— Records supplied —
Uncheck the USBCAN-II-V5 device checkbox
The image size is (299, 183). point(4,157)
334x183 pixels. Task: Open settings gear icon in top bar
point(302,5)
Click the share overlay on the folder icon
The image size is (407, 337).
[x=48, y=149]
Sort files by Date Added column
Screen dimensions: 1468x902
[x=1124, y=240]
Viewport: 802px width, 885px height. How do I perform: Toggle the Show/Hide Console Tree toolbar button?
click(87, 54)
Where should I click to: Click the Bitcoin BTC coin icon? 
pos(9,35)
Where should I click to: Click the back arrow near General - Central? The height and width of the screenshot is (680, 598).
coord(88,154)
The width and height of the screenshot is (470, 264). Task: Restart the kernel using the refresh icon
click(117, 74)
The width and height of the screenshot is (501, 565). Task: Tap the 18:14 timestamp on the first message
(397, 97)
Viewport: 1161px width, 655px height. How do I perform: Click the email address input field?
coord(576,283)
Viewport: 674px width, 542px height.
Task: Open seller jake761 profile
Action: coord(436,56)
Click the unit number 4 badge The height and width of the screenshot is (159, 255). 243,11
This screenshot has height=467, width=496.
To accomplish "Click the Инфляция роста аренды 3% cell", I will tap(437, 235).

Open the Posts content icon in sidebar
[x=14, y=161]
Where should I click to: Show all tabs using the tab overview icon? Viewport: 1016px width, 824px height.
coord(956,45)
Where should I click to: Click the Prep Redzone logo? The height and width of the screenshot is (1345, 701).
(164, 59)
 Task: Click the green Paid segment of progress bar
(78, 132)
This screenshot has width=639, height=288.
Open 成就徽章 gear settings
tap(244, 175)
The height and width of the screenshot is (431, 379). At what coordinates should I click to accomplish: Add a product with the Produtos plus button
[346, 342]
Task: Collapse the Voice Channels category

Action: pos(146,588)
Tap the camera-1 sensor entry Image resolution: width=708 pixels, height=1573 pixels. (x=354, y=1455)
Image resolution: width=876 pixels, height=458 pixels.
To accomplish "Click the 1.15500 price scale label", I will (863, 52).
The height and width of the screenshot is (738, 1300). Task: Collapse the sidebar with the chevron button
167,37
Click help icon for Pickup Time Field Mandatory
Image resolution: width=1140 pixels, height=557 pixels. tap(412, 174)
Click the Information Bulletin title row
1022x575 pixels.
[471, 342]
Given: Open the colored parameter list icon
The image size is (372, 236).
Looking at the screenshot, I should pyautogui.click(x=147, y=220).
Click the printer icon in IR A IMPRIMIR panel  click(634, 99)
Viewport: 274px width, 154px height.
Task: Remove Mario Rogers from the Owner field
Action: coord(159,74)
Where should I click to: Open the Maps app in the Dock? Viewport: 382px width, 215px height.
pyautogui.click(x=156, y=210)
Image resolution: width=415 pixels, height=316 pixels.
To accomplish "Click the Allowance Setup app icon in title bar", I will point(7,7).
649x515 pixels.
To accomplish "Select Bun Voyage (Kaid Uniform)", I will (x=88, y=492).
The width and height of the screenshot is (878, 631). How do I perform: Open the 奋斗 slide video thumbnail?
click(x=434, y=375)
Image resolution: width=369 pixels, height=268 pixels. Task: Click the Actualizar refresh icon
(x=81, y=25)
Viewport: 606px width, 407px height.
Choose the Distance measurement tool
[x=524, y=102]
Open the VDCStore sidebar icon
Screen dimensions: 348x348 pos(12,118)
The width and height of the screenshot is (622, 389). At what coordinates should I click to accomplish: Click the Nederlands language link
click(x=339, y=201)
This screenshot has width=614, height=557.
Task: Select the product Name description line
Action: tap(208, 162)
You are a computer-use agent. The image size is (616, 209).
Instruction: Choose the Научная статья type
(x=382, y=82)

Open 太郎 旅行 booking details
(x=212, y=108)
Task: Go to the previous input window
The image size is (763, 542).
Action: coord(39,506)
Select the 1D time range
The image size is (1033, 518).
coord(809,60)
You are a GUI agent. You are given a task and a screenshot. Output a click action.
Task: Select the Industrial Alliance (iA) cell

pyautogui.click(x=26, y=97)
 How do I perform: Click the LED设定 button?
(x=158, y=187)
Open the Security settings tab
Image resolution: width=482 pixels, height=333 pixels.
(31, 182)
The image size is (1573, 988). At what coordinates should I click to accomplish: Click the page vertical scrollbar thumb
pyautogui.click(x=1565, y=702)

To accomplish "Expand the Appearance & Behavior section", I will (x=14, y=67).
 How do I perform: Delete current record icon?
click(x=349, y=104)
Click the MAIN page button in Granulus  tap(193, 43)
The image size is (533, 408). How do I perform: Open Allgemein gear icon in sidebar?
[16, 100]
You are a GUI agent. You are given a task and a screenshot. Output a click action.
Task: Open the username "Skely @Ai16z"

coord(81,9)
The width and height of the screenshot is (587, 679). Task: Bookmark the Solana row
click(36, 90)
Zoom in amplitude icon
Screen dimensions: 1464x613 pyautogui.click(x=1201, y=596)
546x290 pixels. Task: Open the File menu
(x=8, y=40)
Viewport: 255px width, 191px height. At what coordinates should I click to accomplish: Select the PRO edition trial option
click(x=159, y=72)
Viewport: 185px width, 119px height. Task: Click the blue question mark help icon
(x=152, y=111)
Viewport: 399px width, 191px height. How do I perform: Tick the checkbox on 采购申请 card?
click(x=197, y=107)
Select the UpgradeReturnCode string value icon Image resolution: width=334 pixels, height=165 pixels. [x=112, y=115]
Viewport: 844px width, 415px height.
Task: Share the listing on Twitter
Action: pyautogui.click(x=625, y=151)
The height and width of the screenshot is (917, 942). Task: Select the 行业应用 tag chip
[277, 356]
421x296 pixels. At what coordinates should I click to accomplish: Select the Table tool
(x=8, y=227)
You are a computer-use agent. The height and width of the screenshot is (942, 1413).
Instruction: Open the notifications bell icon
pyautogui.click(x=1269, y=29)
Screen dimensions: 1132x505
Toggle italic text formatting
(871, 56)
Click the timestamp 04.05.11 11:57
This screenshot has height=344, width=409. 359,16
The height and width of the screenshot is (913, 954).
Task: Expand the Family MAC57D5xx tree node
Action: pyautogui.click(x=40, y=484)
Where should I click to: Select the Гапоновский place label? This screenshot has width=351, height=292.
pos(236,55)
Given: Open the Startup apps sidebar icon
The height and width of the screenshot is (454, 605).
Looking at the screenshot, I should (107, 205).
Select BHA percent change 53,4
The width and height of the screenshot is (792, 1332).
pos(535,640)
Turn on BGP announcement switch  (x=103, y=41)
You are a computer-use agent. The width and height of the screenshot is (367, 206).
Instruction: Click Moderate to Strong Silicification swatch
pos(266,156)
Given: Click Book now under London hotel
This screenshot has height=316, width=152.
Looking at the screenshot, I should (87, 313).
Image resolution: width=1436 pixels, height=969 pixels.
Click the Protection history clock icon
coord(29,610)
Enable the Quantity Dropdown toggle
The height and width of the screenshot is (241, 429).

— Work to be completed —
Copy, exactly as written, the lines above, beginning with the one that contains "Turn on BGP" and ending with the last.

— Answer for the task —
Turn on BGP announcement switch  (x=103, y=41)
You are a computer-use agent. The width and height of the screenshot is (367, 206).
Instruction: Click Moderate to Strong Silicification swatch
pos(266,156)
Given: Click Book now under London hotel
This screenshot has height=316, width=152.
Looking at the screenshot, I should (87, 313).
Image resolution: width=1436 pixels, height=969 pixels.
Click the Protection history clock icon
coord(29,610)
Enable the Quantity Dropdown toggle
The height and width of the screenshot is (241, 429).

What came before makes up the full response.